La indemnización de la represa tendrá efecto hasta 2019, y aun no se decide lo que pasará con esos 7 mil indígenas cuando se terminé la indemnización. Eso puede traer una problemática social muy grande para el municipio.

Por otro lado, esa zona fue una de las más golpeadas por la oleada paramilitar, dado que en esta región operaba el frente 5 de las FARC, y hoy en día es uno de los corredores predilectos del narcotráfico. En el Parque Nudo del Paramillo se siembra coca y se produce la pasta base. Ese negocio es controlado por bandas criminales, en particular el Clan del Golfo. Esta zona sufrió las consecuencias del paro armado de abril, todo el municipio se paralizó.

Tras conversaciones previas al acuerdo de Zonas de Ubicación, el actual alcalde de Tierralta, Fabio Otero, se percibía bastante preocupado con la llegada de cuadros políticos de las FARC, mucho más con excombatientes. Según él, se generaría un ambiente de rechazo por parte de la población.

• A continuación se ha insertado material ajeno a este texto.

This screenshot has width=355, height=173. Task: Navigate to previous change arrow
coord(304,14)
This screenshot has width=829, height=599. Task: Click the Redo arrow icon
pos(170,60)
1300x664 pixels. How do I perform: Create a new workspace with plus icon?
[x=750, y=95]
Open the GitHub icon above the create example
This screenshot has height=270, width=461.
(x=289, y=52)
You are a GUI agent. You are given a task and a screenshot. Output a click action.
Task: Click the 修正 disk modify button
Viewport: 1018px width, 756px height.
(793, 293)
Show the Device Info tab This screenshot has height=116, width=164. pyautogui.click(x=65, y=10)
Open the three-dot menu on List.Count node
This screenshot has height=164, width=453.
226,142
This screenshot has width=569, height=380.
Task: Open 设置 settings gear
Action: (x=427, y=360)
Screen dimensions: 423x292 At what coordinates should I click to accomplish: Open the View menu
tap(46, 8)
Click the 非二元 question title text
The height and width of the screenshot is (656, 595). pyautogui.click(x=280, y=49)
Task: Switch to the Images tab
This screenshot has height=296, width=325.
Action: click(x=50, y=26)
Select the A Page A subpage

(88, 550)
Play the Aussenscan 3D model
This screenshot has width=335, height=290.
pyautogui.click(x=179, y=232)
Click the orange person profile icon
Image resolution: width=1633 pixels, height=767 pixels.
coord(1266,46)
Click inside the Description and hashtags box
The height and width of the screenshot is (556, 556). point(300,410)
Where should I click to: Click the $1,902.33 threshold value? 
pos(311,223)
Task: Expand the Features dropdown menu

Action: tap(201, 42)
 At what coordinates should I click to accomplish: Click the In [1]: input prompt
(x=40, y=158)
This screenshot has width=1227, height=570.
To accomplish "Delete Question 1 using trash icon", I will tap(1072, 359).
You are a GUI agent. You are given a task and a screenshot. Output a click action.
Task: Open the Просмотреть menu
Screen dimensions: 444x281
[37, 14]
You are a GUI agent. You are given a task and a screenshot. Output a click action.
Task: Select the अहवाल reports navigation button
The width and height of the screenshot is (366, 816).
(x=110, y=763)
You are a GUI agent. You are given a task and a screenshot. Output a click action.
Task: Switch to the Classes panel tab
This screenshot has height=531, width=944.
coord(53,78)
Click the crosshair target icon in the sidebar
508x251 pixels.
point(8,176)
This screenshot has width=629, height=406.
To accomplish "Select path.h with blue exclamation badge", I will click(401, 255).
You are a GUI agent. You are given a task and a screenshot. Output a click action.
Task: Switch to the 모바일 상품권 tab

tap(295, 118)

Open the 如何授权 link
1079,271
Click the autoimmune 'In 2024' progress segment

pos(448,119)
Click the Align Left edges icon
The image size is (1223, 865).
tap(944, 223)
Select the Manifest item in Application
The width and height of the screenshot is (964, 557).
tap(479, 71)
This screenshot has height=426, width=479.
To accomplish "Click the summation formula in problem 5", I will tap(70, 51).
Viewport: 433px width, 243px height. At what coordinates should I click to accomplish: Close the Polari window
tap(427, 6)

Después de una reunión que tuvo con el presidente Juan Manuel Santos, parte del equipo de negociación de La Habana y comandantes de las Fuerzas Militares, el alcalde le dijo a la Fundación Paz y Reconciliación que estaba muy receptivo con la idea del campamento transitorio de las FARC en su municipio. La razón es que el Gobierno Nacional se comprometió con planes para desarrollo y seguridad.

Según el alcalde, esta garantía del Gobierno Nacional trae mucha tranquilidad, y compromete al gobierno local a apoyar el proceso de implementación de la zona de concentración y la eventual reincorporación de excombatientes al territorio.